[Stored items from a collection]
○ ○ ○ ○ ○ ○ ○

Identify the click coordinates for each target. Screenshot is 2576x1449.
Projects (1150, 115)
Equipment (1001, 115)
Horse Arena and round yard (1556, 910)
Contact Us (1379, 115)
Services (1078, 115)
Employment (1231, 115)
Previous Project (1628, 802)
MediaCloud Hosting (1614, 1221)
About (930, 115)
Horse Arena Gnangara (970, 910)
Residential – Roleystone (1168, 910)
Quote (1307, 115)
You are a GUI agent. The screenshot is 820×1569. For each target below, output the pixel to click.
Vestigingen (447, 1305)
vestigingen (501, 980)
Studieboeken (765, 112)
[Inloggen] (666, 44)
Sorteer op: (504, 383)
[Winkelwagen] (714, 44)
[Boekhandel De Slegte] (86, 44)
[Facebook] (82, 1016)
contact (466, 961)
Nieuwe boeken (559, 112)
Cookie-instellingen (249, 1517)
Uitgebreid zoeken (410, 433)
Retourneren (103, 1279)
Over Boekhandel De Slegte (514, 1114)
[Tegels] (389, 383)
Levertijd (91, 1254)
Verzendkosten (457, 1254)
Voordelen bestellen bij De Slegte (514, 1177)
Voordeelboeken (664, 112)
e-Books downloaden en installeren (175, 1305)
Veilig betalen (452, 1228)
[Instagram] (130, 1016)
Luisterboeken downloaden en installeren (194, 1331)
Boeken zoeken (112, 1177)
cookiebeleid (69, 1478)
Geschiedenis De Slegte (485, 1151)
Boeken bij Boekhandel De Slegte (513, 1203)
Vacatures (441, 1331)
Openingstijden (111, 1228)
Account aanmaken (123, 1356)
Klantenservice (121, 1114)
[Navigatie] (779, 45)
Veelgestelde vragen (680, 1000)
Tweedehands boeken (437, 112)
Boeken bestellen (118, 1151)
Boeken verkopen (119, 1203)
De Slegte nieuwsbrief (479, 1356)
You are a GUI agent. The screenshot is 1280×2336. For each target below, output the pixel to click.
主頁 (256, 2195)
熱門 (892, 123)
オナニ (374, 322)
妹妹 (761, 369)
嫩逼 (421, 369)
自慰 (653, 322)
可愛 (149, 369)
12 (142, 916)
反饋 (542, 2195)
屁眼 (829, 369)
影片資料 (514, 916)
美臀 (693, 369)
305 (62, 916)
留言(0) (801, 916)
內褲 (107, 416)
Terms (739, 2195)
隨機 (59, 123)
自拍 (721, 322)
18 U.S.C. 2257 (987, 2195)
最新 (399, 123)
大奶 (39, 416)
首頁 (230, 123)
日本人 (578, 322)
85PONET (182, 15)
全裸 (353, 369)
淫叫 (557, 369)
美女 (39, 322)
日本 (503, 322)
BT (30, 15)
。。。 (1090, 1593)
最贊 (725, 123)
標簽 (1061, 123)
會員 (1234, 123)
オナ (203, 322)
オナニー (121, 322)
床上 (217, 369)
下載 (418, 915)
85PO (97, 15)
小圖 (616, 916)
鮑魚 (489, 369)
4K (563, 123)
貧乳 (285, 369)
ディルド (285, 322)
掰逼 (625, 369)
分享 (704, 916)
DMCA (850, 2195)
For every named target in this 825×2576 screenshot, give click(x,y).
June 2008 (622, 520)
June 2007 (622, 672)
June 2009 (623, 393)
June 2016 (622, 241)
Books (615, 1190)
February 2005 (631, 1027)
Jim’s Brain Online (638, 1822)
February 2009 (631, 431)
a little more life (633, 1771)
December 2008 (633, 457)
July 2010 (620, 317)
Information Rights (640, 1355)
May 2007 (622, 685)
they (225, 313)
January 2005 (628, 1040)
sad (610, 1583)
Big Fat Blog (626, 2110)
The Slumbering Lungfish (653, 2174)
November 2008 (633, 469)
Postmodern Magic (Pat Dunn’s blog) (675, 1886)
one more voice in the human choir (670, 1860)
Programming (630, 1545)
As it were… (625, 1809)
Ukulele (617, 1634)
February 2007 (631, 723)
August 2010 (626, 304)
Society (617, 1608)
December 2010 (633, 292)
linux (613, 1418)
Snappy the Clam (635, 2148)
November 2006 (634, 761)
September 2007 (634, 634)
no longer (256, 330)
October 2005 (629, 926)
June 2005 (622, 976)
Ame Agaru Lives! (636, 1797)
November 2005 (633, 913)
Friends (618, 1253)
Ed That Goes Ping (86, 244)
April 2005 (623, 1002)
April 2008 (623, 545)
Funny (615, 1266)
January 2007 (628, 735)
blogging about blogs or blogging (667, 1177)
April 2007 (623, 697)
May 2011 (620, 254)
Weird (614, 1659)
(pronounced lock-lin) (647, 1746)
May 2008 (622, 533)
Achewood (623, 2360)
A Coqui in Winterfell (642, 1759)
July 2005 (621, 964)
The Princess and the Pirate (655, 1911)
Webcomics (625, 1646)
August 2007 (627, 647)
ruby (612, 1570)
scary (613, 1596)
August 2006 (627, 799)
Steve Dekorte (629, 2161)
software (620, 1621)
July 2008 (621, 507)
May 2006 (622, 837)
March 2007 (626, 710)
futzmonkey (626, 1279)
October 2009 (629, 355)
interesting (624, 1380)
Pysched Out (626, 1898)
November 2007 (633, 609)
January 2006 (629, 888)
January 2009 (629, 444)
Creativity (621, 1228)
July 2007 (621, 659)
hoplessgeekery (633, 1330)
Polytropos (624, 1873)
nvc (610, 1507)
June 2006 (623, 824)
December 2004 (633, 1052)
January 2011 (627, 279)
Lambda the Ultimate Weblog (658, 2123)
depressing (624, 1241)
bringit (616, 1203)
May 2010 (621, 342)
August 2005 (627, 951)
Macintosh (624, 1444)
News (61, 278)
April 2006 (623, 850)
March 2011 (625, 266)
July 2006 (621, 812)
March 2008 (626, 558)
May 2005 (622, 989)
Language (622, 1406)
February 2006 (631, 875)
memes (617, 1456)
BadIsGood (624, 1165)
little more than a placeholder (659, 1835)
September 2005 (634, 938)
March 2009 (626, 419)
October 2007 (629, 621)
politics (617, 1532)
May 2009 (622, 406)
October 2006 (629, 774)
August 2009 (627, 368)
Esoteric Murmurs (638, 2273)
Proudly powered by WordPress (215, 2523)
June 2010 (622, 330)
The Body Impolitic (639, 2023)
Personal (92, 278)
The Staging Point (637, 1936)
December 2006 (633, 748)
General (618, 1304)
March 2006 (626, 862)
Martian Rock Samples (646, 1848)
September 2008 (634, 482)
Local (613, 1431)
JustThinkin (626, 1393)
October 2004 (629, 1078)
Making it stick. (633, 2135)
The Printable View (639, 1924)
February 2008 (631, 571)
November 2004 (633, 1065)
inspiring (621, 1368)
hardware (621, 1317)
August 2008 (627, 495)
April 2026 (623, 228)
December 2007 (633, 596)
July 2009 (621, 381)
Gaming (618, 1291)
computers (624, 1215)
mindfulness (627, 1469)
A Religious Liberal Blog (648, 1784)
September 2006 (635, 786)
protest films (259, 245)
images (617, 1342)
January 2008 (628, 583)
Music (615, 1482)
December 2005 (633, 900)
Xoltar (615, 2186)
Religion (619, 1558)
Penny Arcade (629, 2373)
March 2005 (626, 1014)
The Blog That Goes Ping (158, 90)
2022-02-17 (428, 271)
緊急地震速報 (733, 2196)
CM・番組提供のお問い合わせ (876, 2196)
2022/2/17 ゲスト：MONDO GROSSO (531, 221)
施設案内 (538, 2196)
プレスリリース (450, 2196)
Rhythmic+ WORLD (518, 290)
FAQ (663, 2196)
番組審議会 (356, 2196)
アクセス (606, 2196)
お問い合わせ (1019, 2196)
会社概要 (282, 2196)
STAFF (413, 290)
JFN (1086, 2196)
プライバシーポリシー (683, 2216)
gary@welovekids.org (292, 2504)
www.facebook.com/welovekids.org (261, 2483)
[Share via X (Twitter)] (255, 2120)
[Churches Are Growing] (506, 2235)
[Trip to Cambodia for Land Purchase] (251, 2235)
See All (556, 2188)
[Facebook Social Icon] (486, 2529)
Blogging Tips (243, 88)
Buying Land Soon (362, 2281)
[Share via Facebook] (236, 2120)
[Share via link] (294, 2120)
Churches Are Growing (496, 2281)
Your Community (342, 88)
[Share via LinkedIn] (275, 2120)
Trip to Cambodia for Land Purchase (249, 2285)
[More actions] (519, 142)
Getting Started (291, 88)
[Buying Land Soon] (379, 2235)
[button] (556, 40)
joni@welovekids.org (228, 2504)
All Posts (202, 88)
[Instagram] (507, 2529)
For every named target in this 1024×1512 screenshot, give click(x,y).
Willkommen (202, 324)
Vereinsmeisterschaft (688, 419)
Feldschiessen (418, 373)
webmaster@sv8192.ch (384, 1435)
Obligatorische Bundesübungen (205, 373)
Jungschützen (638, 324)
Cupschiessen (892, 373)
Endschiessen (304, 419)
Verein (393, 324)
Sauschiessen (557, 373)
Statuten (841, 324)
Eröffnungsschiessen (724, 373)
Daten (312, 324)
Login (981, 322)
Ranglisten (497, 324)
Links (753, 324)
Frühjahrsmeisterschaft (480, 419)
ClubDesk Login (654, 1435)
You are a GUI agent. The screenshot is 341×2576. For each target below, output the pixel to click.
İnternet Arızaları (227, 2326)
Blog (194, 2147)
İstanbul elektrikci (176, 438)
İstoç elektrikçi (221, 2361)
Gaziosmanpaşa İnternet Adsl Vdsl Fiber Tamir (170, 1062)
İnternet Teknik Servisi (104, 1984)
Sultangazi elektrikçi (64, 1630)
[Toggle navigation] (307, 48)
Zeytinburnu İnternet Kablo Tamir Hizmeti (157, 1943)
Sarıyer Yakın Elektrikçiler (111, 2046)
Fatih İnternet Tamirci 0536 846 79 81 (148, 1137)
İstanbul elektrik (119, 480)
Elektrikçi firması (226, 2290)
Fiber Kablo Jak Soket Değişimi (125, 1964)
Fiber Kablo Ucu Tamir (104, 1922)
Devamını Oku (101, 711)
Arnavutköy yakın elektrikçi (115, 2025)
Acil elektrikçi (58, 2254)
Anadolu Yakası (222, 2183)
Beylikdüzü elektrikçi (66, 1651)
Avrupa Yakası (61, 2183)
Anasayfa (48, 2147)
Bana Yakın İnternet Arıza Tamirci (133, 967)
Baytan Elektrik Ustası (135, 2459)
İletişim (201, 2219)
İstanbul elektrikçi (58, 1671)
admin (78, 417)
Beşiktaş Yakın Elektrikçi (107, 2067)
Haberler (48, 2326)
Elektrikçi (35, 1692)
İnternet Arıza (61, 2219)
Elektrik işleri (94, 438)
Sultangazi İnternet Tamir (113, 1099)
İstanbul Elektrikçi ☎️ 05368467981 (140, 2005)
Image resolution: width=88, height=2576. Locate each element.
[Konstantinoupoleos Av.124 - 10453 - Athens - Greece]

○ ○ ○ ○ ○ ○ ○

EXERCISE DETAILS:
In the entries above, find the line holding "mindfulness (627, 1469)" and the line holding "March 2005 (626, 1014)"; print both of them and every line between, exactly, and nothing else.

RESPONSE:
mindfulness (627, 1469)
A Religious Liberal Blog (648, 1784)
September 2006 (635, 786)
protest films (259, 245)
images (617, 1342)
January 2008 (628, 583)
Music (615, 1482)
December 2005 (633, 900)
Xoltar (615, 2186)
Religion (619, 1558)
Penny Arcade (629, 2373)
March 2005 (626, 1014)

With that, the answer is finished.